Re: epoll,threading



On Wed, May 30, 2007 at 07:12:01PM +0900, Tejun Heo wrote:
Hello,

Willy Tarreau wrote:
In my experience, it's not much the context switch by itself which
causes performance degradation, but the fact that with threads, you
have to put mutexes everywhere. And frankly, walking a list with
locks everywhere is quite slower than doing it in one run at a rate
of 3 or 4 cycles per entry. Also, local storage in function returns
is not possible anymore, and some functions even need to malloc()
instead of returning statically allocated data. I believe this is the
reason for openssl being twice as slow when compiled thread-safe than
in native mode.

So in fact, converting a threaded program to a pure async model
should not improve it much because of the initial architectural
design. But a program written from scratch to be purely async should
perform better simply because it has less operations to perform. And
there's no magics here : less cycles spend synchronizing and locking
= more cycles available for the real job.

The thing is that the synchronization overhead is something you'll have
to pay anyway to support multiple processors.

But you don't need to sync *everything*. It is doable to have 1 thread
per processor, each with their own data, and sync the minimum information
(eg: statistics).

Actually, supporting
multiple processors on an async program is beyond painful. Either you
have to restrict all locking to busy locks or introduce new state for
each possibly blocking synchronization point and what happens if they
have to nest? You kind of end up with stackable state thingie - an
extremely restricted stack.

I have not said it is simple, I said that when it is justified, it is doable.

If you're really serious about performance and scalability, you just
have to support multiple processors and if you do it right the
performance overhead shouldn't be too high. Common servers will soon
have 8 cores on two physical processors - paying some overhead for
synchronization is pretty good deal for scalability.

In my experience with web caches, epoll or similar for idle clients
and thread per active client scaled and performed pretty well - it
needed more memory but the performance wasn't worse than
asynchronous design and doing complex server in async model is a
lot of pain.

It's true that an async model is a lot of pain. But it's always where
I got the best performance. For instance, with epoll(), I can achieve
20000 HTTP reqs/s with 40000 concurrent sessions.

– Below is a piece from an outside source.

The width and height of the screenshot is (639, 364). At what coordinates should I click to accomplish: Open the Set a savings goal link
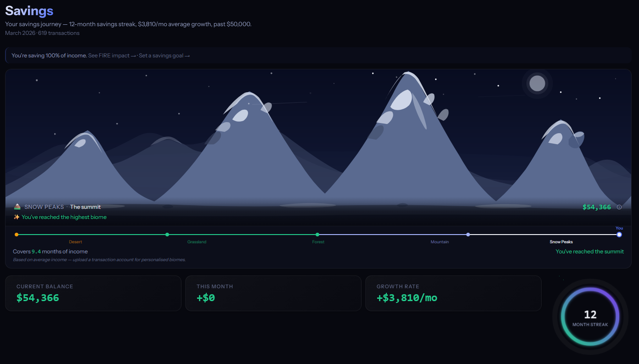pos(164,56)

The best
performance I have observed from threaded competitors was an order of
magnitude below on either value (sometimes both).

Well, it all depends on how you do it but an order of magnitude
performance difference sounds too much to me. Memory-wise scalability
can be worse by orders of magnitude.

It is very often a problem because system limits have not evolved as fast
as requirements.

You need to restrict per-thread
stack size and use epoll for idle threads, if you wanna scale. Workers
+ async monitoring of idle clients scale pretty well.

I agree with a small pool of workers. But they must be dedicated to CPU
only, and perform no I/O. Then you can have 1 thread/CPU.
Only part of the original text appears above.